All of the data needs to come back exactly as written.

● ● ● ●

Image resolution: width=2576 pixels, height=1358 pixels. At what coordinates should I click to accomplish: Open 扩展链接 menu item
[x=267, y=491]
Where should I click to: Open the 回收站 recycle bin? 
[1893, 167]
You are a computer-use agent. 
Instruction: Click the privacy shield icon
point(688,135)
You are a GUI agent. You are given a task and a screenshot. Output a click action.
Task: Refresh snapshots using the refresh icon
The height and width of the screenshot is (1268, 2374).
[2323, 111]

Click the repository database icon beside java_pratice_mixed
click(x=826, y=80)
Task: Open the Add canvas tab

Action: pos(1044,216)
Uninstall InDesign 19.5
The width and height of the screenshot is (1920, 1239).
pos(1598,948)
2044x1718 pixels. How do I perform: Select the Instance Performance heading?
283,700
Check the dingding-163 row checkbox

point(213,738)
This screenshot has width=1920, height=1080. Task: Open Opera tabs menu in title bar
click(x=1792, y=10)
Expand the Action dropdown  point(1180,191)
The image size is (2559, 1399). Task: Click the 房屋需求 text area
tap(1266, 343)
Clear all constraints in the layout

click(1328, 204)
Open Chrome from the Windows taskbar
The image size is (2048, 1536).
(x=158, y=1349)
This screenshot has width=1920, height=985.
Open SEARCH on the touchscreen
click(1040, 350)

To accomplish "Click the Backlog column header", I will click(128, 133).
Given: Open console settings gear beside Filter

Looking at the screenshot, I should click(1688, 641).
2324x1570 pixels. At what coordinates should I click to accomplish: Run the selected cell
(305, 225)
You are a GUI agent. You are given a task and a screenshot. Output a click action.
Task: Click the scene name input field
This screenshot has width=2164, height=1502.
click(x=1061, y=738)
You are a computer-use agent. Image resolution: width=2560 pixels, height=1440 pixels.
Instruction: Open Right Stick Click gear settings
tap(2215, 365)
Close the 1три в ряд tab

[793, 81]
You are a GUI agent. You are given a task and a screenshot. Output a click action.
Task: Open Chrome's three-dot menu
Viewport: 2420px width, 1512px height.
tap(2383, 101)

● ● ● ●

_WRITTEN ANSWER_
Image resolution: width=2576 pixels, height=1358 pixels. At what coordinates should I click to accomplish: Open 扩展链接 menu item
[x=267, y=491]
Where should I click to: Open the 回收站 recycle bin? 
[1893, 167]
You are a computer-use agent. 
Instruction: Click the privacy shield icon
point(688,135)
You are a GUI agent. You are given a task and a screenshot. Output a click action.
Task: Refresh snapshots using the refresh icon
The height and width of the screenshot is (1268, 2374).
[2323, 111]

Click the repository database icon beside java_pratice_mixed
click(x=826, y=80)
Task: Open the Add canvas tab

Action: pos(1044,216)
Uninstall InDesign 19.5
The width and height of the screenshot is (1920, 1239).
pos(1598,948)
2044x1718 pixels. How do I perform: Select the Instance Performance heading?
283,700
Check the dingding-163 row checkbox

point(213,738)
This screenshot has width=1920, height=1080. Task: Open Opera tabs menu in title bar
click(x=1792, y=10)
Expand the Action dropdown  point(1180,191)
The image size is (2559, 1399). Task: Click the 房屋需求 text area
tap(1266, 343)
Clear all constraints in the layout

click(1328, 204)
Open Chrome from the Windows taskbar
The image size is (2048, 1536).
(x=158, y=1349)
This screenshot has width=1920, height=985.
Open SEARCH on the touchscreen
click(1040, 350)

To accomplish "Click the Backlog column header", I will click(128, 133).
Given: Open console settings gear beside Filter

Looking at the screenshot, I should click(1688, 641).
2324x1570 pixels. At what coordinates should I click to accomplish: Run the selected cell
(305, 225)
You are a GUI agent. You are given a task and a screenshot. Output a click action.
Task: Click the scene name input field
This screenshot has width=2164, height=1502.
click(x=1061, y=738)
You are a computer-use agent. Image resolution: width=2560 pixels, height=1440 pixels.
Instruction: Open Right Stick Click gear settings
tap(2215, 365)
Close the 1три в ряд tab

[793, 81]
You are a GUI agent. You are given a task and a screenshot. Output a click action.
Task: Open Chrome's three-dot menu
Viewport: 2420px width, 1512px height.
tap(2383, 101)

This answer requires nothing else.